The colonel shrugged. “In-close armored fighting is not something the Americans—”

“You think Americans are no good at this? Don’t you remember Patton?”

“Yes, of course,” said the colonel. “But that was a long time ago.”

“And what happens when Washington sends reinforcements?” pressed the infantry commander.

The colonel laughed. “They won’t.”

“If they do?”

“We will have over half the South before they get here. The Americans love to argue. Their democracy,” said the colonel contemptuously, “is all talk. They talk big.”

‘“They have big tanks.”

“They have big egos,” countered the colonel. “Remember Vietnam, my friend. Once their ego is punctured, they become very depressed, the Americans.”

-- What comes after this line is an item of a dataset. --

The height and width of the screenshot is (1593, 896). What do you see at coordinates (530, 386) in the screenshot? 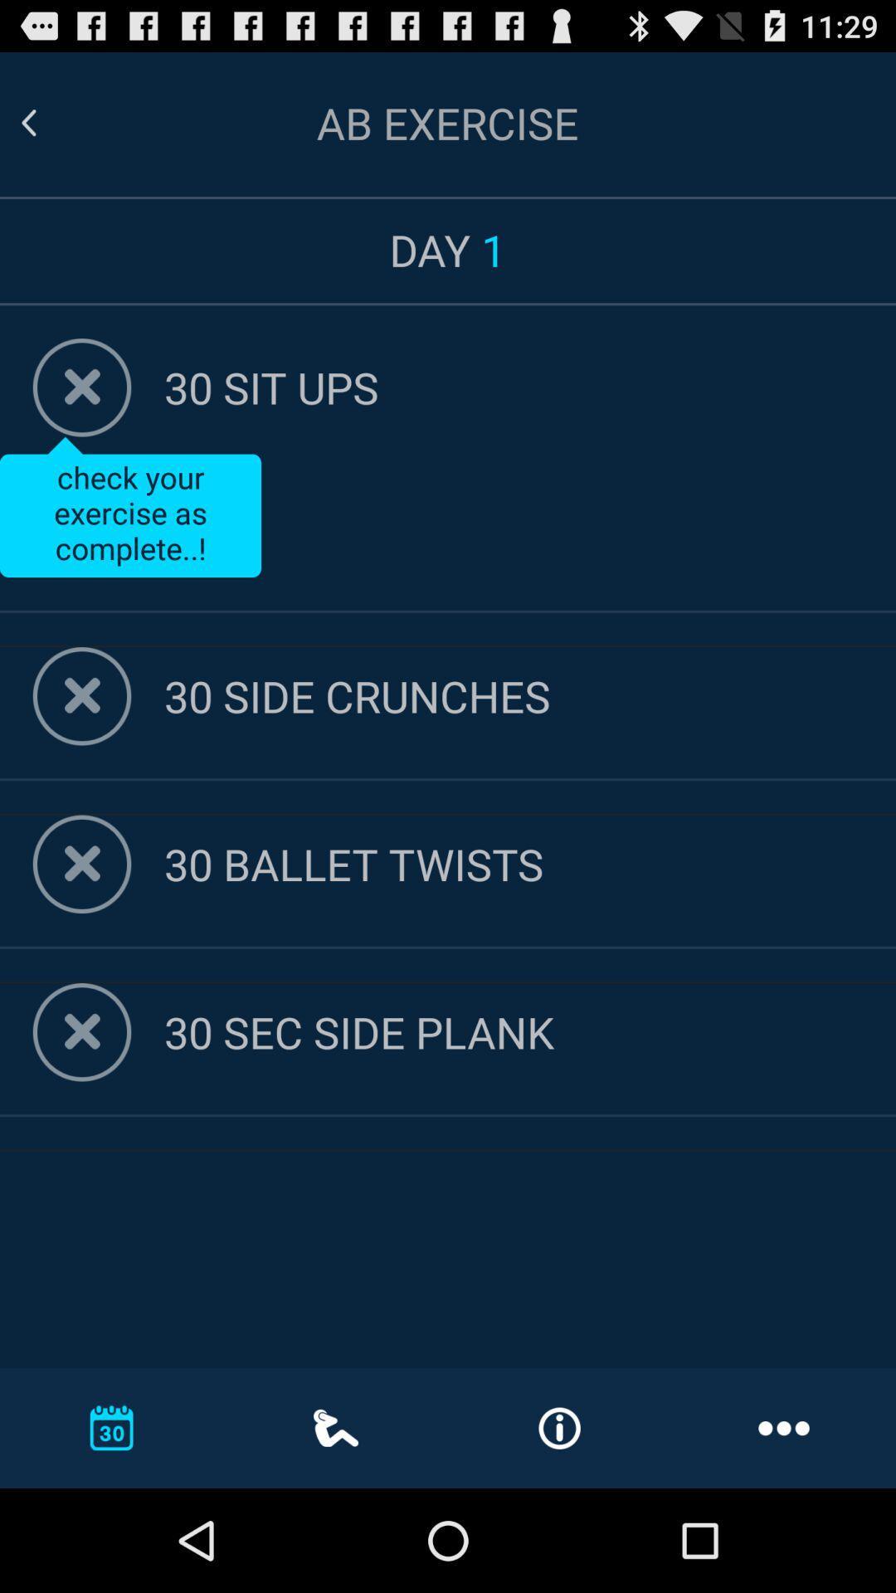
I see `30 sit ups icon` at bounding box center [530, 386].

“First,” said the infantry commander, “I’d prefer to see the M-1s punctured.”

“Be patient,” said the colonel.

The infantry commander looked at his watch. “It won’t be long. They will be entering the area within five minutes.”

“Then,” said the colonel, “we don’t have long to wait, Comrade. I think we are about to make history.”

CHAPTER NINETEEN

President Mayne didn’t favor the world-famous Oval Office in the west wing except for the most official occasions. Most of his work was done in the smaller, more ordinary study next door, and it was here that Peale’s portrait of George Washington was moved. In those lonely times that only a president knows, when only he could break the deadlock of advisers’ conflicting advice, Mayne would retreat here to mull over the options, the possible consequences, or what Trainor called the “bottom line situation.”

For Mayne, the Oval Office had always seemed too big for serious contemplation, no matter how cozy it looked in the narrow-focus television brought to it, hiding by omission the large area between the fireplace and the white leather lounges in front of the desk. The Secret Service thoroughly approved of the smaller room. For the men who protected him, the Oval Office, being on the southern corner of the west wing, was a much more vulnerable target for anyone who might penetrate the elaborate, yet mainly unseen, protective screen of heat and movement sensors that covered every sector of the grounds. The Secret Service had installed a rectangular titanium shell, sandwiched in the paneling of the study, making it even more secure. But above all, the president liked the room because he could darken it completely and keep the secret that only he, his wife, and Trainor shared. This morning he sat down with the Pentagon’s updated report of the North Korean invasion.

Early in his presidency Mayne had decreed that situation reports be as brief as possible, no more than two pages, double-spaced, a one-and-a-half-inch margin for his comments. Despite all the words put in his mouth by speech writers and advisers throughout the country, at heart he disliked any kind of verbosity. For Truman it had, as everyone knew, been “The Buck Stops Here” sign that greeted visitors; for Reagan, “It Can Be Done”; for Mayne it was “Get to the Point— Quickly!” He had long accepted the fact, so difficult for others to understand, that decisions from the White House, including those involving life and death, often had to be made without all the facts being in. All the facts in any given situation would take a lifetime to uncover, a luxury that only academics and “gunning for you” journalists could afford.